CAMILLE TAWIL, ALGERIAN TERRORISM EXPERT: This al Qaeda is able to attack Western interests, especially American interests anywhere whether that's in North Africa itself or in Europe or any other place. They will not hesitate to do so.
KELLOGG: Al Qaeda's North African branch is centered in Algeria, 45 minutes from Europe by plane. Some fear there may now be a southern front in a war that has largely pitted east against west.
MAHMOUD BELHIMER, ALGERIAN JOURNALIST: They are looking for the propaganda.
KELLOGG: Mahmoud Belhimer says the group knows that if it attacks foreigners, that will make headlines around the world. So far, attacks by al Qaeda in North Africa have been in Algeria on both western and government targets. But the group has been active and has brought violent jihad in Algeria, something this country has dealt with since the `90s, to a new level with the advent of suicide bombings.
The high unemployment here is no doubt a contributor to the terrorism phenomena. But experts aren't altogether sure how much Algerian terrorism has to do with frustration here at home and how much of it is about anger at events abroad.
ROBERT FORD, US AMBASSADOR TO ALGERIA: The recruitment efforts are aimed heavily at young Algerian men. They are specifically targeting young men who feel resentment at the lack of economic opportunity and who also respond to a sort of anti-American sentiment. They often tie in, for example, the Iraq war.
KELLOGG: That's why the U.S. ambassador to Algeria spends much of his time trying to explain to people in the region why the U.S. is trying to bring democracy to Iraq.
And the U.S. is also looking at ways to help Algeria shore up its economy. This young man hanging around the market says his dream job is any job at all.

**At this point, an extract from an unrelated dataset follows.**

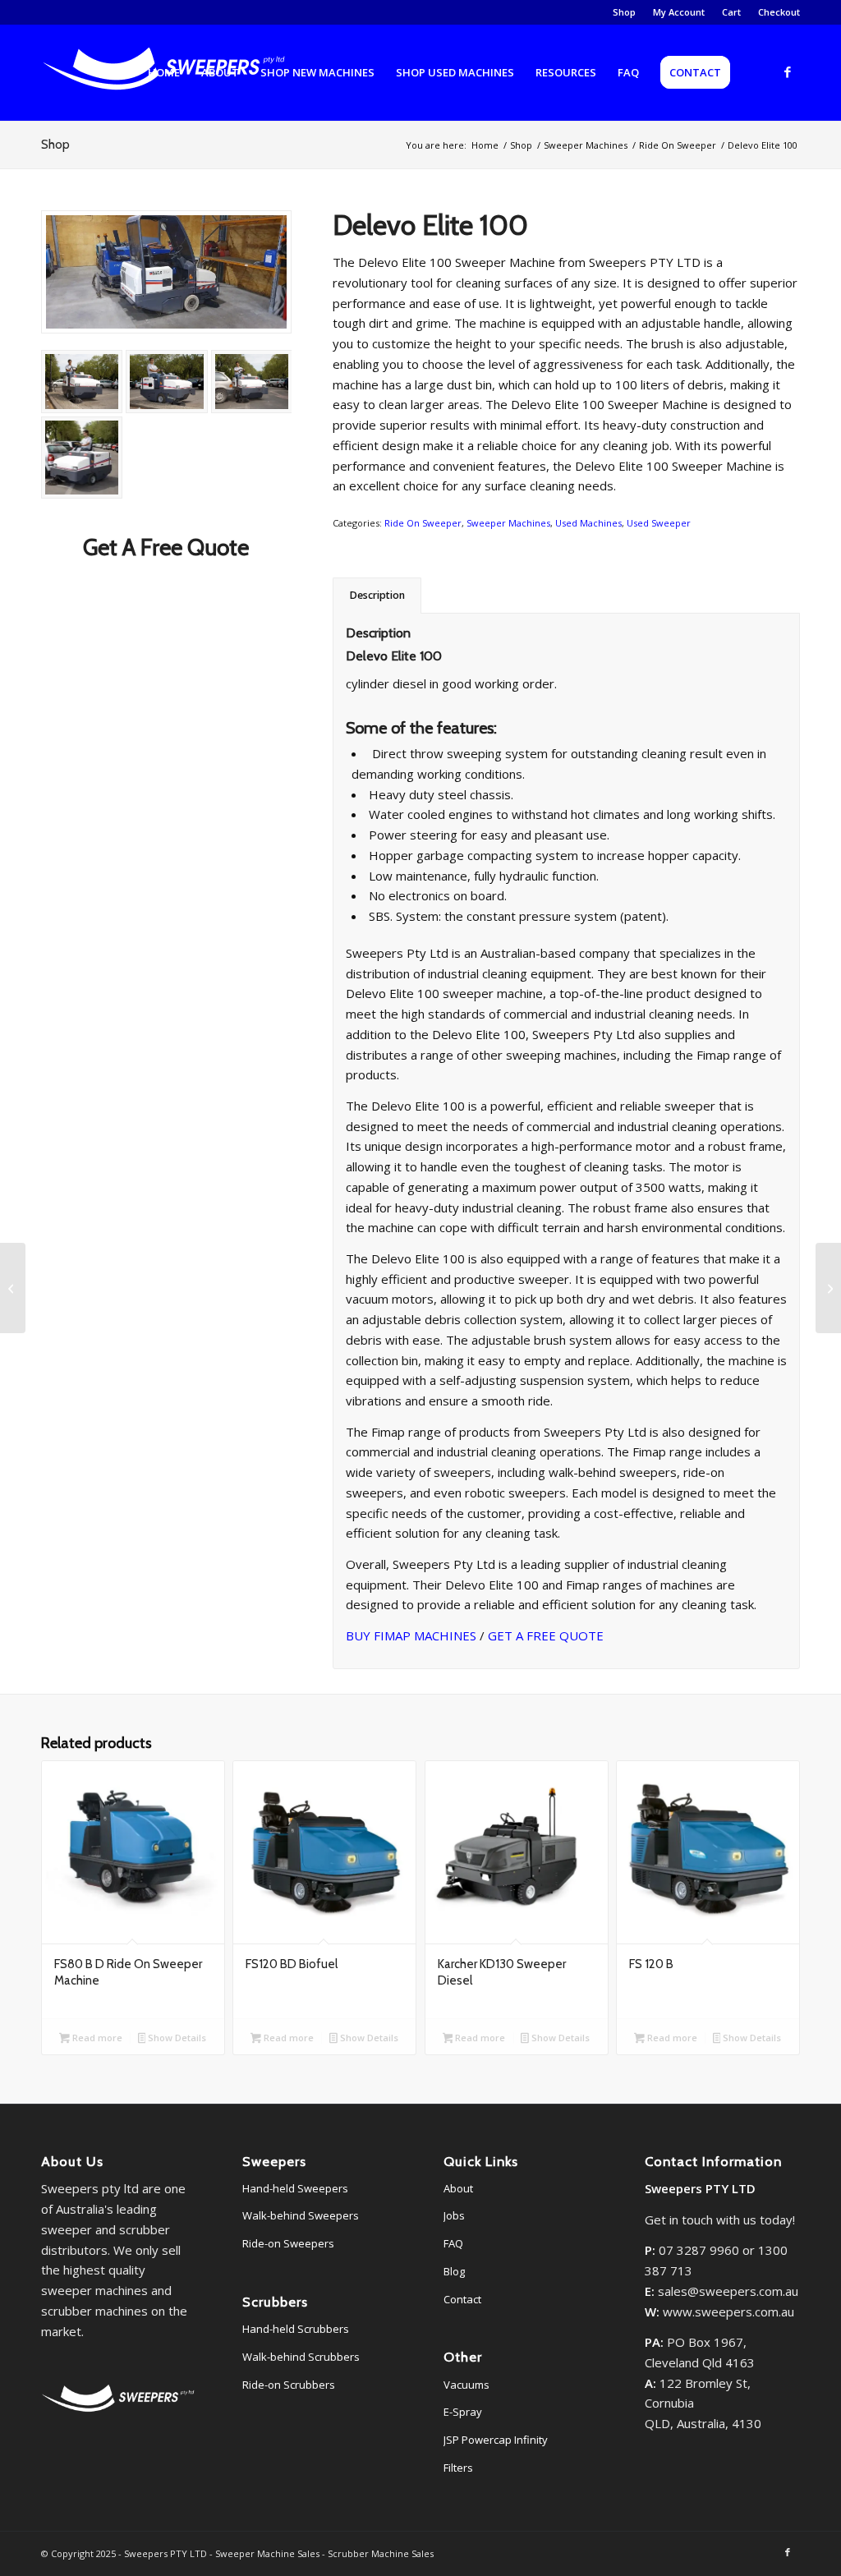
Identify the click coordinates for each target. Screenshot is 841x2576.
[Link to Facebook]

This woman explains that the hopelessness associated with the economic situation leaves young people vulnerable.
The government has been hunting jihadists down in their mountainous hideouts, but the problem is there are still some no-go zones in very porous borders. Al Qaeda in the Maghreb is being monitored closely by Algerian, European and U.S. security forces who are increasingly fine tuning their methods of international cooperation to combat what has the potential of being a dangerous new front in the war on terror. In Algiers, Amy Kellogg, FOX News.